This is the third in our series of Blogs covering IRS Notice 2015-87. The first blog discussed the integration of HRAs and similar arrangements into an employer’s group health plan. The second blog focused on the affordability of employer-sponsored coverage. In this blog, we continue our coverage of Notice 2015-87 under the rubric of miscellaneous items related to the ACA.
Full-time Employee Status:
A person’s status as a full-time employee is calculated based on that person’s “hours of service”. Existing guidance contained some ambiguities regarding the crediting of hours of service in certain circumstances. The Notice addresses some of those situations.
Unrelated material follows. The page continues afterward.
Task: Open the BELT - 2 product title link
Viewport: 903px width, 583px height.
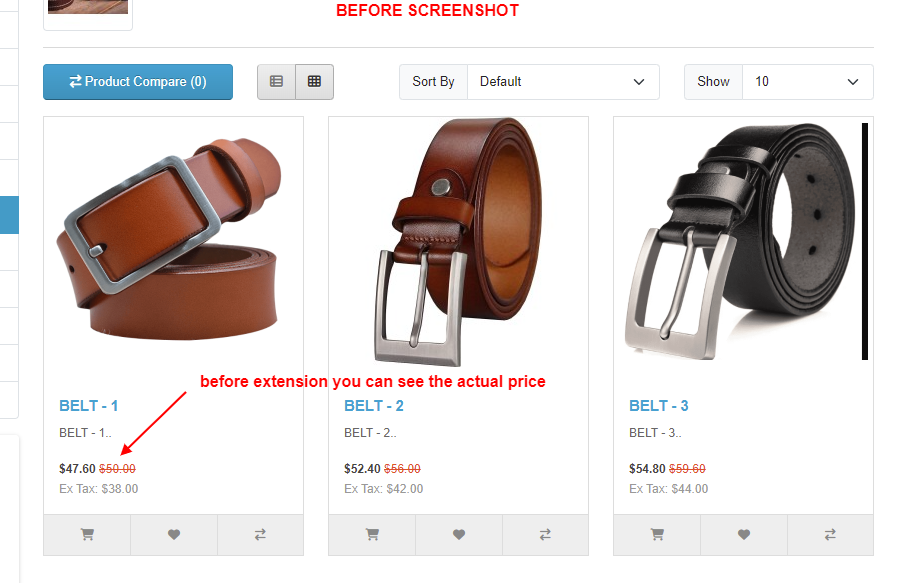Action: (x=374, y=406)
- An hour of service does not include (1) an hour for which an employee is directly or indirectly paid, or entitled to payment, on account of a period during which no duties are performed if such payment is made or due under a plan maintained solely for the purpose of complying with applicable workmen’s compensation, or unemployment or disability insurance laws; and (2) an hour of service for a payment which solely reimburses an employee for medical or medically related expenses incurred by the employee.
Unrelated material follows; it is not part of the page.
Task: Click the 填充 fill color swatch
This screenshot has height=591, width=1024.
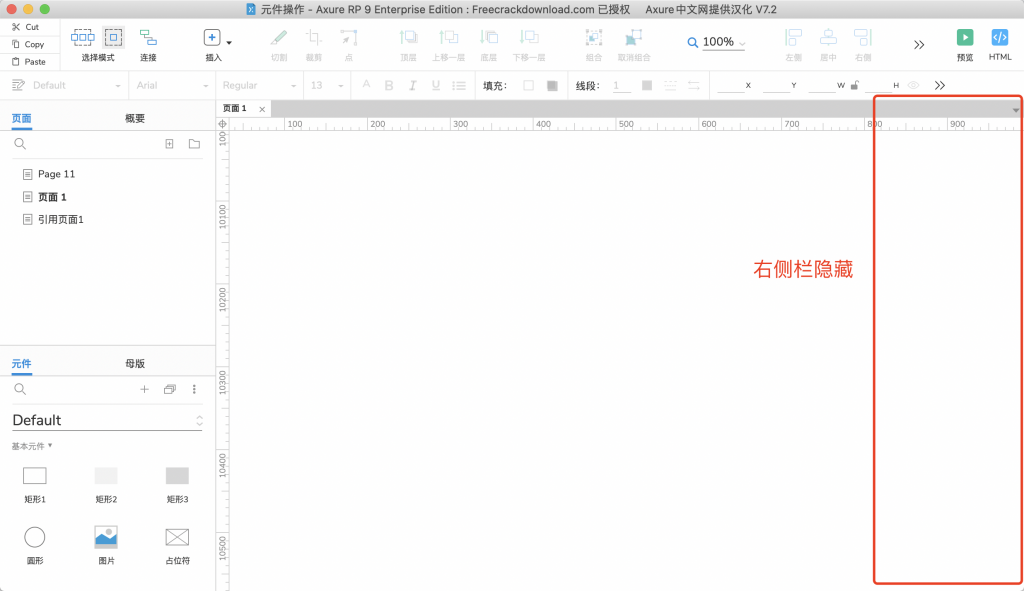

- However, periods during which an employee is not performing services, but is receiving payments due to short-term disability or long-term disability, do result in hours of service for any part of the period during which the recipient retains status as an employee of the employer. This will include sick leave as a payroll practice and insured or self-insured employer-sponsored disability plans. It includes arrangements paid for solely by an employee if the payments are made on a pre-tax basis such as through a cafeteria plan. However, it does not include payments from coverage arrangements to which the employer does not contribute and are purchased on an after-tax basis by an employee.
- Under existing rules, for an employer that is an educational organization, an employee who resumes providing service to (or is otherwise credited with an hour of service after a period during which the individual was not credited with any hours of service) may be treated as having terminated employment and having been rehired, and therefore may be treated as a new employee upon the resumption of services only if the employee did not have an hour of service for the applicable large employer for a period of at least 26 consecutive weeks immediately preceding the resumption of services. For example, teachers that perform no services during a summer break cannot be treated as new employees for purposes of accumulating hours of service. The Notice extends this rule to individuals providing services to an educational institution through staffing agencies – for example, bus drivers or cafeteria workers – unless the worker is provided a meaningful opportunity to perform services for the institution during all months of the year.